You’d be forgiven if you assumed this was one of the many parody accounts that troll Trump on Twitter:
It is, however, real. The President tweeted the above on Friday, just days before his visit to India. GLAAD tweeted back to him here.
On one hand, it tracks. This is someone who always seems more concerned about being a showman than a statesman, so it’s unsurprising that he’d focus on a film involving LGBTQ people as a sign of progress, all while enacting policies, supporting court cases, appointing senior officials, and campaigning alongside surrogates that stand in opposition to LGBTQ rights. It’s actually pretty on brand for him to applaud something that’s surface level and ultimately fiction, all while ignoring and failing to take responsibility for his own consequential choices.
It also follows along the “least you can do” patterns that this president and prominent surrogates have shown since coming onto the national stage. While a candidate, Trump promised to be “better than Hillary” on LGBTQ rights, but has proceeded to sign Executive Orders that Secretary Clinton would have shredded, appointed judges that Secretary Clinton would have opposed, and stood against legislation that Secretary Clinton has endorsed. He held up a Pride Flag, yet has never so much as issued a Pride Proclamation (something President Obama did every year). His administration has acted like it’s making a global push to decriminalize homosexuality worldwide, but when he was asked about it, he clearly didn’t know the first thing about it, and his own state department admitted it was nothing new .

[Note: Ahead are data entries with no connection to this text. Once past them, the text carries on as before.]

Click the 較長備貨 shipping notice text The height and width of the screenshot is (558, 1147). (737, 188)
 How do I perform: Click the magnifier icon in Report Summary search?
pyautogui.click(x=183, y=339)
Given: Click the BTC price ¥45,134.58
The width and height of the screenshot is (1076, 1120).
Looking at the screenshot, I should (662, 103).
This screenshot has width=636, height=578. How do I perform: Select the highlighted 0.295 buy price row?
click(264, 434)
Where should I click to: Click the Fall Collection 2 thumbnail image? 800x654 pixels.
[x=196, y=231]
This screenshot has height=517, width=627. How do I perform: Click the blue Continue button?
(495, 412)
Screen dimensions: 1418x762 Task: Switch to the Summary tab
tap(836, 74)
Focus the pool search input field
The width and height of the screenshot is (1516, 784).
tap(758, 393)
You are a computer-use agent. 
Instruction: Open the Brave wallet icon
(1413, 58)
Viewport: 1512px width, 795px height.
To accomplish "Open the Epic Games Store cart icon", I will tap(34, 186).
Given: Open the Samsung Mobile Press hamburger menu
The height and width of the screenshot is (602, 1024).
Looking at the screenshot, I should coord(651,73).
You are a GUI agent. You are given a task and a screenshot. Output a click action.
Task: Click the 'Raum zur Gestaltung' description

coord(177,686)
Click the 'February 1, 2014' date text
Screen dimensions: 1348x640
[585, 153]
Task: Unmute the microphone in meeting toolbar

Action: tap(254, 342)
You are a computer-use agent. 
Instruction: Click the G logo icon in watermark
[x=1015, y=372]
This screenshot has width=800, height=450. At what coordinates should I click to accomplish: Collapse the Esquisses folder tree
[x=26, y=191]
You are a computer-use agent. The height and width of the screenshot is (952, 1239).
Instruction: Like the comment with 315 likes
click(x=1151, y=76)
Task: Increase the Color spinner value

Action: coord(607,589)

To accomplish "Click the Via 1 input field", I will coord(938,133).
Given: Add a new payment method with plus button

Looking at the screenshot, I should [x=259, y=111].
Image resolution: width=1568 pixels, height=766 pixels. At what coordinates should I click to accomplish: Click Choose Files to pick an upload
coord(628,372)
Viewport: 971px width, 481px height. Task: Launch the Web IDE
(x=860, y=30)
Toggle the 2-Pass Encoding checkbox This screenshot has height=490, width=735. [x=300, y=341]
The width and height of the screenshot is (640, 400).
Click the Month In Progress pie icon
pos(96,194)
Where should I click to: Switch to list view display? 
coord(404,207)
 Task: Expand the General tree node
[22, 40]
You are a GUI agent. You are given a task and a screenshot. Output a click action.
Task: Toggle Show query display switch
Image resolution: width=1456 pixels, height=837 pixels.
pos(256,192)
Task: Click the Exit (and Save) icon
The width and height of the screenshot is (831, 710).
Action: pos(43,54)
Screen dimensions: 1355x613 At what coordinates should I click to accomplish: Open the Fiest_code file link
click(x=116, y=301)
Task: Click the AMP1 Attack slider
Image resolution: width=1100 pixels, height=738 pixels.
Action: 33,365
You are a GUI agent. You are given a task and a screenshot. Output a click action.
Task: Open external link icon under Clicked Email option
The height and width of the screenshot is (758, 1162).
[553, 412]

The list goes on and on. This president and his team have taken occasional baby steps into the most simple forms of recognition, but they never marry those rhetorical attempts to appease the Log Cabin Republicans with any sort of concrete action. Ivanka Trump might tweet out a pride message once in three years, but the administration for which she works has literally banned certain pride flags. The Trump campaign might sell rainbow tee shirts, but it’s an empty gesture with no policy backing. This one-word celebration of a movie is just more of the same.
But what it mostly is? Pandering. After more than three years of attempting to ban transgender people from the military, standing against multiple Supreme Court cases that would secure LGBTQ protections, opposing the Equality Act, reversing Obama era polices that expanded freedoms, pushing for anti-LGBTQ “religious freedom” protections, and buddying up with some of the LGBTQ community’s most ardent opponents, Team Trump wants some little thing they can grab onto so that casual backers can claim support in everyday conversations. “He’s not anti-gay — he just said he liked a gay movie in India!” For some voters, that’s enough. Not everyone does deep dives on political records, much preferring their opinions to be served to them in bite-sized morsels. And that’s exactly what this is: a little nugget that is far too small to drive away the support that radical anti-LGBTQ activists like Tony Perkins or Robert Jeffress are showing this president, but big enough for a midwestern mom with an LGBTQ kid to see as a ray of hope.
It is exactly why we must be extra vigilant about showing the truth. The president’s supporters are going to whip out rainbow-hued gaslights and try to dupe you into believing what you’ve heard about their guy is all “fake news,” and that he’s actually a covert ally. Don’t buy it, and make sure no one you know buys it either! GLAAD’s Trump Accountability Project has arduously tracked 136 attacks in the past 1130 days, and there will surely be more between now and election day. A tweeted “Great!” does not absolve such a dense record.